Banana Bread is an american bread with a base ingredient of mashed bananas. Done properly, it is moist cake-like and delicious!
I first tried this banana bread at a school meeting. My daughter had just started first grade, and one of the class parents decided to organize a get together. I absolutely loved it, and from that point I was on a mission to make the best one possible to serve to my family.
The parent who brought the banana bread over to the coffee meeting kindly agreed to share her recipe with me, and ever since then I have been making this wonderful banana bread. It’s really easy to prepare and it only requires a feel ingredients, most of them already staples in your food pantry.
My children love banana bread. They can’t get enough of it. It’s usually gone within two days in my household. It’s also a great desert to bring over to a family gathering, coffee hour at the church, or any other social event. Some food historians believe banana bread was a byproduct of the Great Depression as resourceful housewives did not wish to throw away overripe bananas (as they were still a costly item to purchase). I hope you enjoy making this banana bread as much as I do. It’s a keeper that will always be a part of my recipe book.
Banana Bread
Ingredients
- 3 overripe bananas peeled
- 2 eggs
- 1/2 cup vegetable or canola oil
- 1/2 cup whole milk yogurt
- 1 TSP of vanilla extract
- 1 3/4 cups all-purpose flour or for a *gluten-free* bread 1 3/4 cups rice flour
- 1/2 cup sugar
- 1/2 cup brown sugar
- 1 Tsp of baking soda
- 1/2 Tsp of cinammon
- 1 pinch of salt
Instructions
- - Preheat oven to 350 degrees F (175 degrees C). Butter and flour a 4x8-inch loaf pan.

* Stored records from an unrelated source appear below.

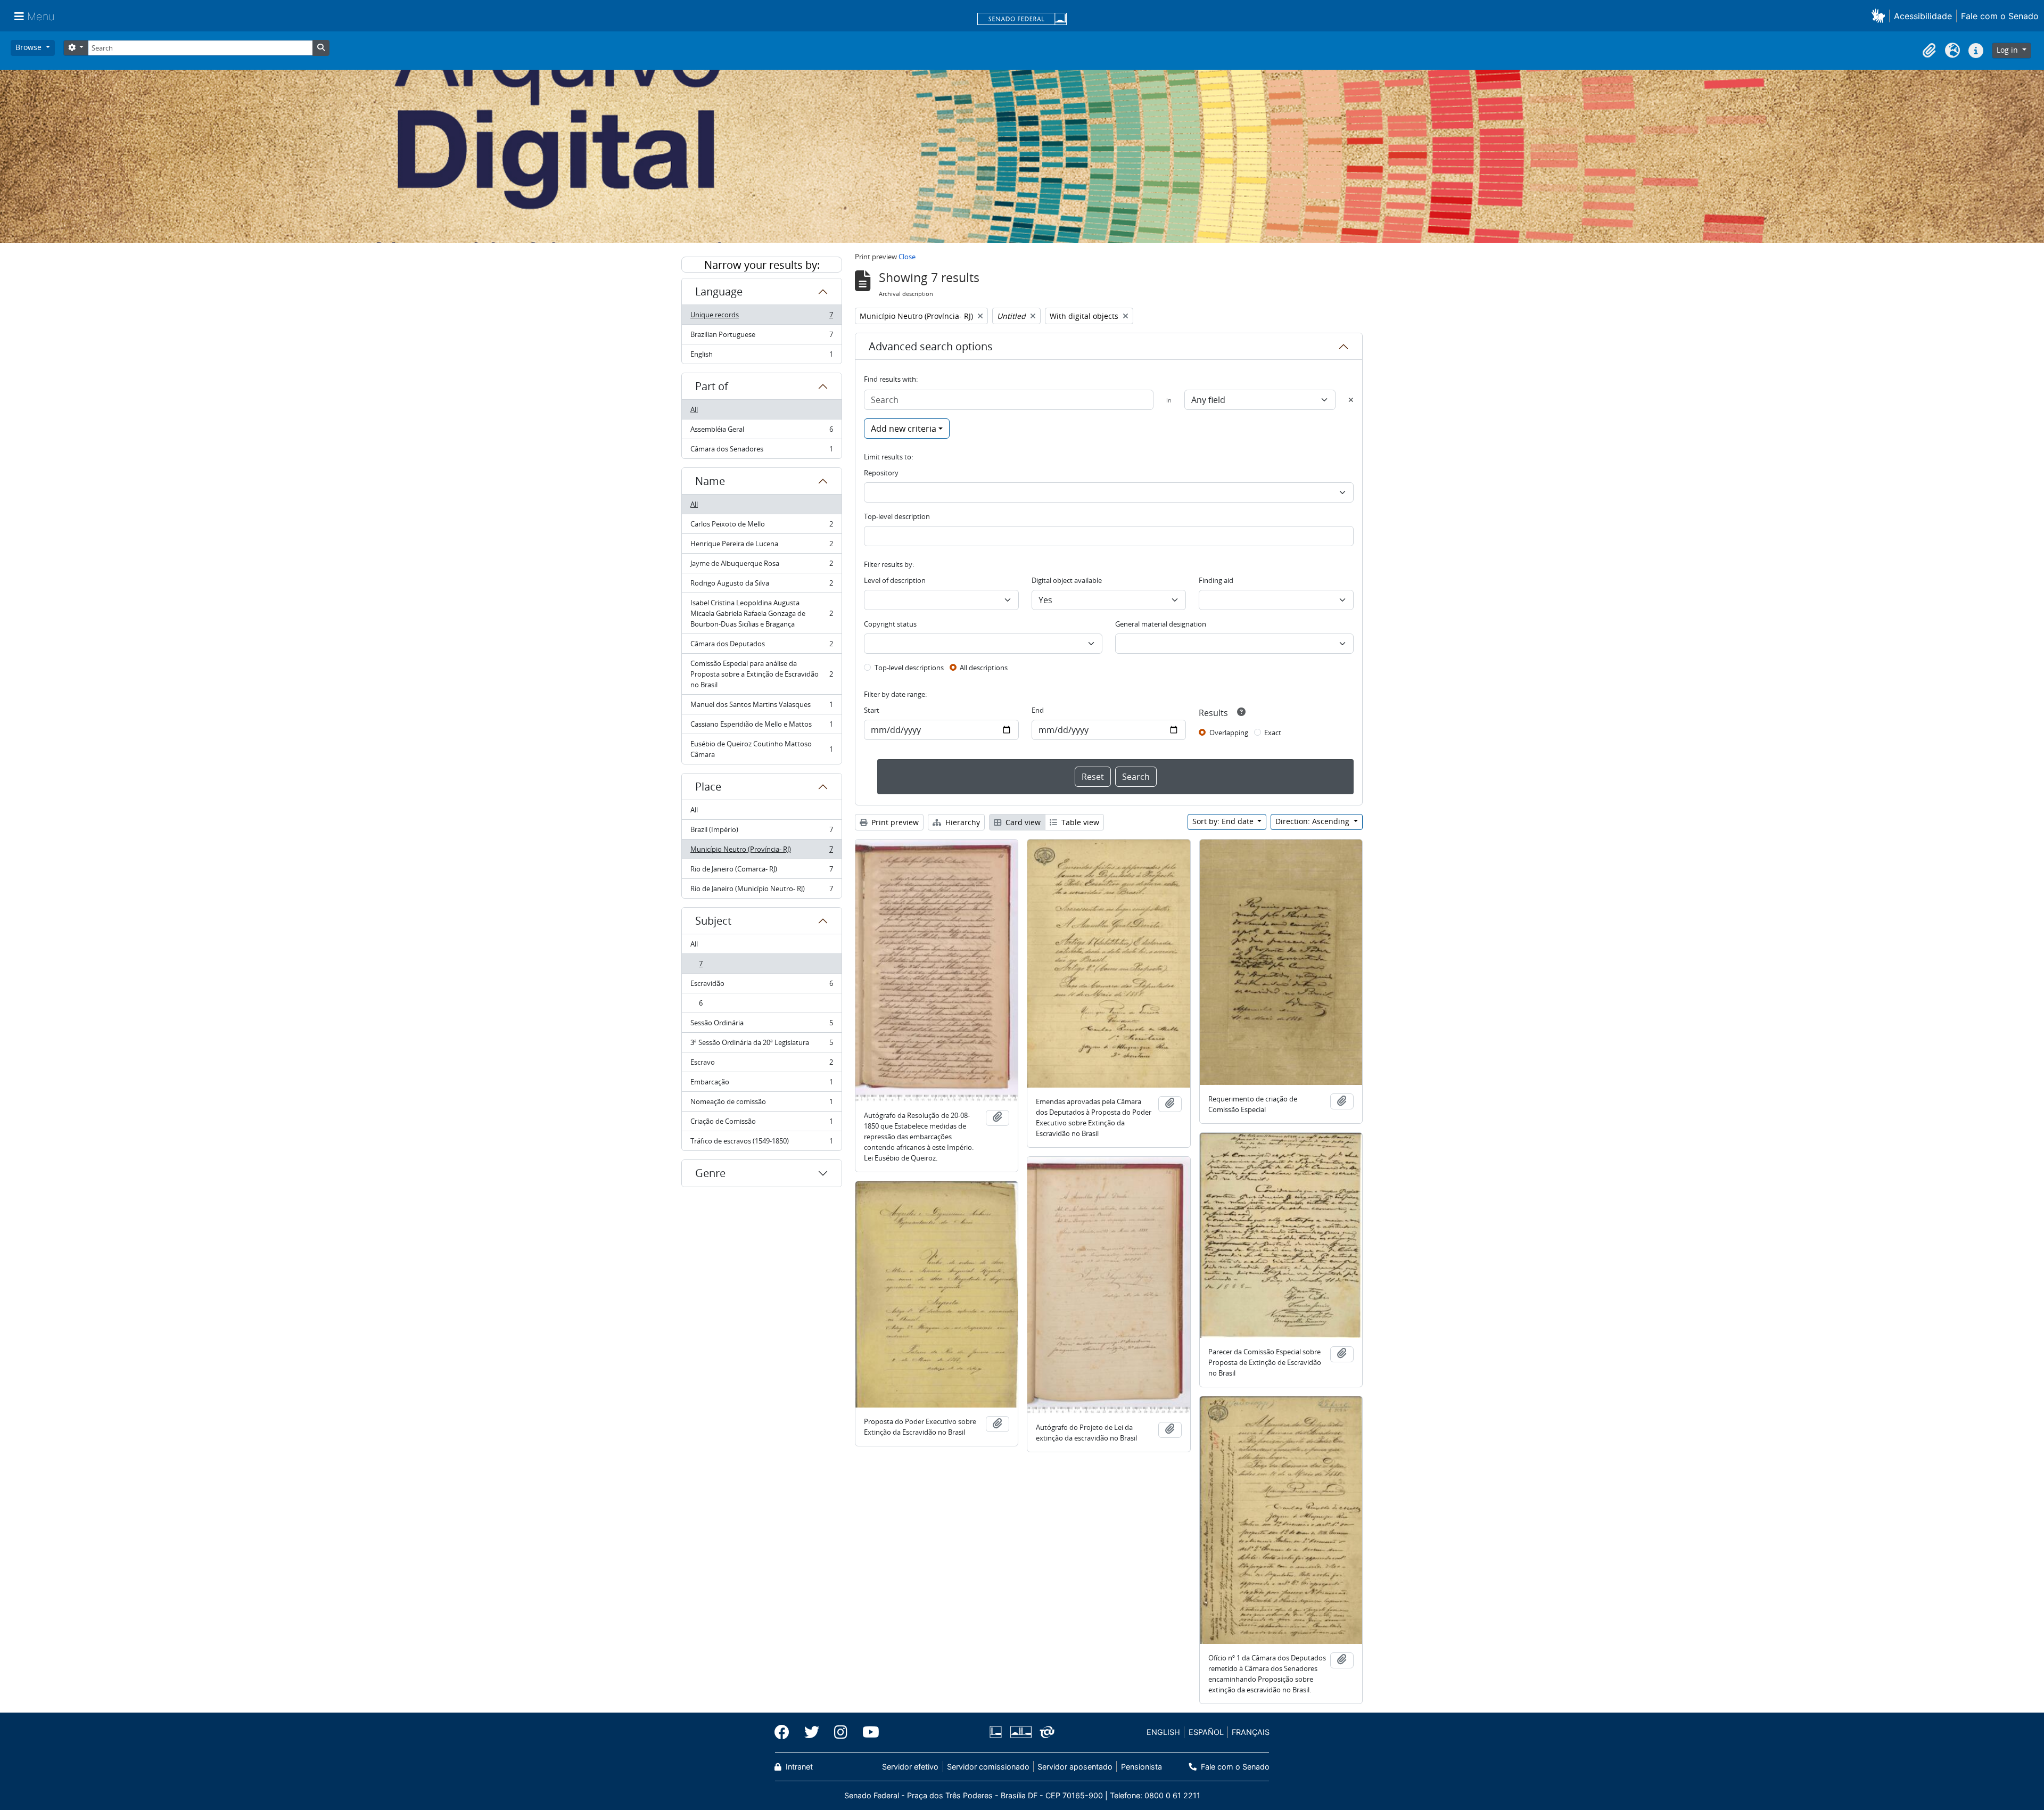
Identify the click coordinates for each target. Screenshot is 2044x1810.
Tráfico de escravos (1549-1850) (761, 1143)
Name (710, 481)
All (694, 409)
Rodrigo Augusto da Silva (761, 585)
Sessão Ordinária (761, 1025)
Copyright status (890, 624)
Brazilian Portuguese (761, 337)
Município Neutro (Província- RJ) (761, 851)
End (1038, 710)
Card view (1022, 822)
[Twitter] (812, 1732)
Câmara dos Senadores (761, 451)
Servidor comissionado (988, 1766)
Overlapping (1228, 732)
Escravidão (761, 985)
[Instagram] (841, 1732)
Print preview (894, 822)
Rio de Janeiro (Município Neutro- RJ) (761, 891)
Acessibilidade (1923, 16)
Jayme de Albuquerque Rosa (761, 565)
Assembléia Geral (761, 431)
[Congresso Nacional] (1020, 1732)
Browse (29, 47)
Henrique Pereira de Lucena (761, 546)
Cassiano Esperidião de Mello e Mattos (761, 726)
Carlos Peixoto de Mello (761, 526)
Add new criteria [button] (903, 428)
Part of (711, 386)
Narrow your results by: (762, 265)
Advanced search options (931, 346)
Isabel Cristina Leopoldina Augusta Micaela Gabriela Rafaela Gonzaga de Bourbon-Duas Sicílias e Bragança (761, 613)
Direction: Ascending (1313, 821)
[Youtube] (867, 1732)
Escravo (761, 1064)
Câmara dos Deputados (761, 646)
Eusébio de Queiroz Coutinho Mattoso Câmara (761, 749)
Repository (881, 473)
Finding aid (1216, 580)
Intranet (798, 1766)
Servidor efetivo (910, 1766)
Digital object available (1067, 580)
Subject (713, 921)
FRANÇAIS (1251, 1732)
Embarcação (761, 1084)
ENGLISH (1163, 1732)
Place (708, 786)
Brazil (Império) (761, 832)
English (761, 356)
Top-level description (897, 516)
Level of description (895, 580)
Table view (1079, 822)
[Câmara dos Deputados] (997, 1732)
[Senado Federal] (1022, 19)
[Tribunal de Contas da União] (1045, 1732)
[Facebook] (785, 1732)
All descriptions (984, 667)
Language (719, 291)
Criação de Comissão (761, 1123)
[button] (1880, 16)
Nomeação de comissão (761, 1104)
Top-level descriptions (909, 667)
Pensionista (1141, 1766)
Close (907, 256)
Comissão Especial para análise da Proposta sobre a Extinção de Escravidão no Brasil (761, 674)
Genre (710, 1173)
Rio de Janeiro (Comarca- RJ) (761, 871)
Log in (2008, 50)
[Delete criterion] (1351, 399)
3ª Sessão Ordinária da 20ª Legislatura (761, 1045)
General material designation (1160, 624)
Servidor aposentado (1074, 1766)
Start (871, 710)
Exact (1272, 732)
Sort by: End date (1224, 821)
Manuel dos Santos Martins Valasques (761, 707)
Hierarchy (961, 822)
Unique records (761, 317)
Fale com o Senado (2000, 16)
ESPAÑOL (1206, 1732)
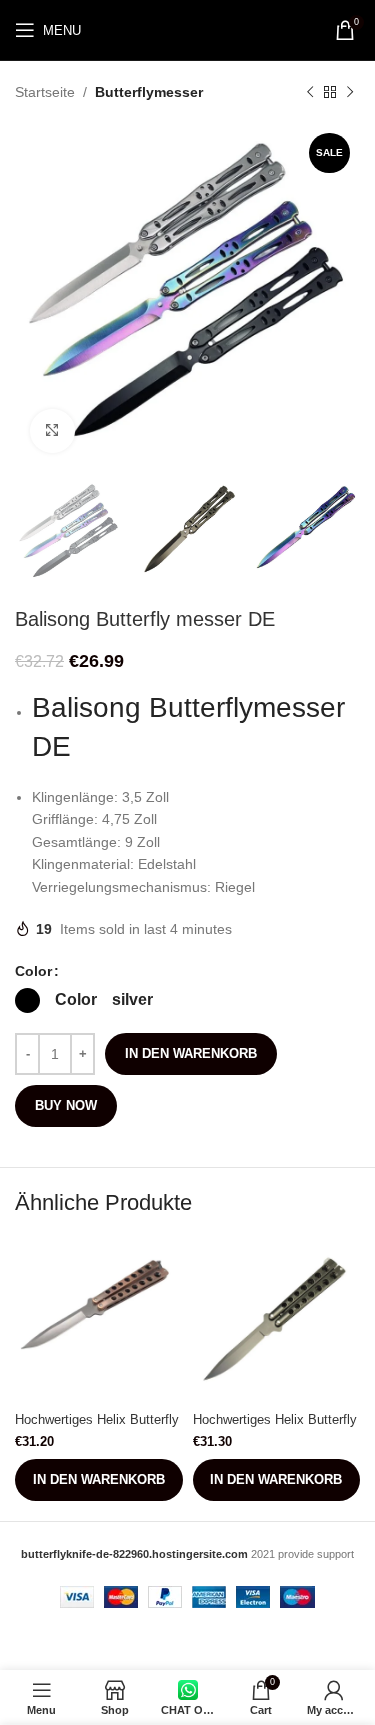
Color (33, 971)
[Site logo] (188, 29)
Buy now (66, 1105)
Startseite (45, 92)
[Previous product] (310, 92)
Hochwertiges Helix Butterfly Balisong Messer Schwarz (275, 1427)
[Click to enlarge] (52, 431)
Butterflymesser (149, 92)
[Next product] (350, 92)
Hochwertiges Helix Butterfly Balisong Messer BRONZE (97, 1427)
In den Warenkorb (191, 1053)
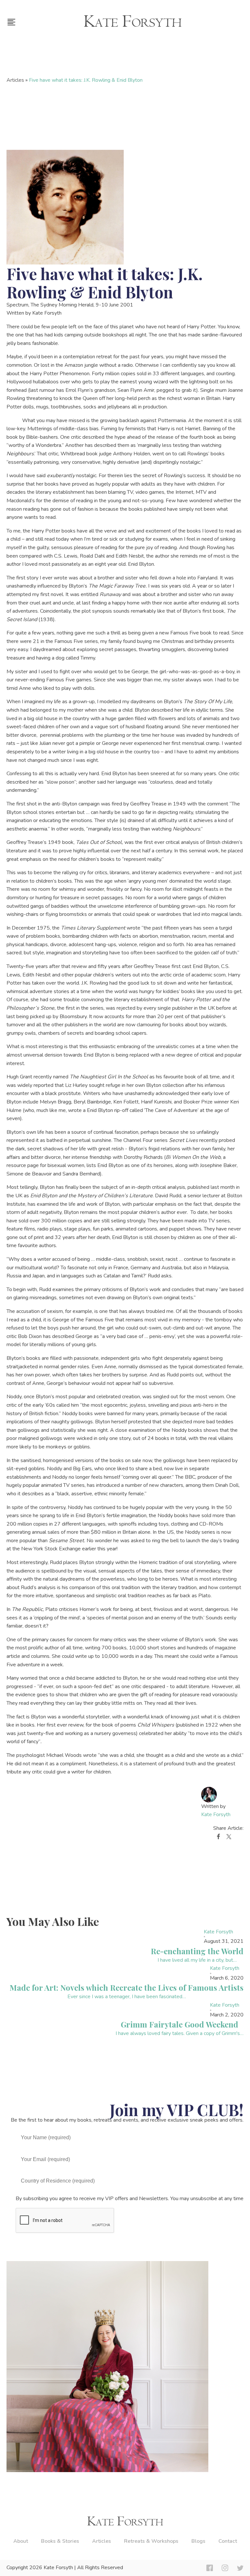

- - In a large mixing bowl, mash the ripe bananas with a fork until completely smooth.
- - Stir in the eggs and mix. Stir in the oil, the yogurt, and the vanilla extract and mix.
- - In another bowl add all the dry ingredients and stir them together.
- - Mix the dry and the wet ingredients together.
- - Pour batter into the prepared loaf pan. Bake in preheated oven for 60 to 65 minutes, until a toothpick inserted into center of the bread comes out clean. Mine took 63 minutes, but oven varies, so keep an eye on it.
- - Remove from the oven and cool in the baking pan for 10 minutes.
- - Remove from pan and cool another 10 minutes.
- - This banana bread keeps well at the kitchen counter for up to two days, or longer refrigerated.
- - Enjoy!
ELVIRA says
I made this the other day. I had only 2 bananas, so I added some chopped walnuts-the best banana bread we ever had! Perfect-moist, delicious and not too sweet! We loved it and will be making it again!
myglobalwordpress says
Hi, Elvira! That’s wonderful to know. I have made it with two bananas and it worked for me as well, as long as the bananas are not too small. I don’t bake often since I don’t like extremely sweet cakes. This banana bread is perfect because it has the right amount of sugar to satisfy my palette. I am so happy you agree with me. Thanks for your feedback!
Best, Carla.
Roberto says
Love banana bread, can’t wait to try this one,, looks amazing
myglobalwordpress says
Thanks so much Roberto. This recipe is a staple at my kitchen and at so many readers and family members. I hope you like it!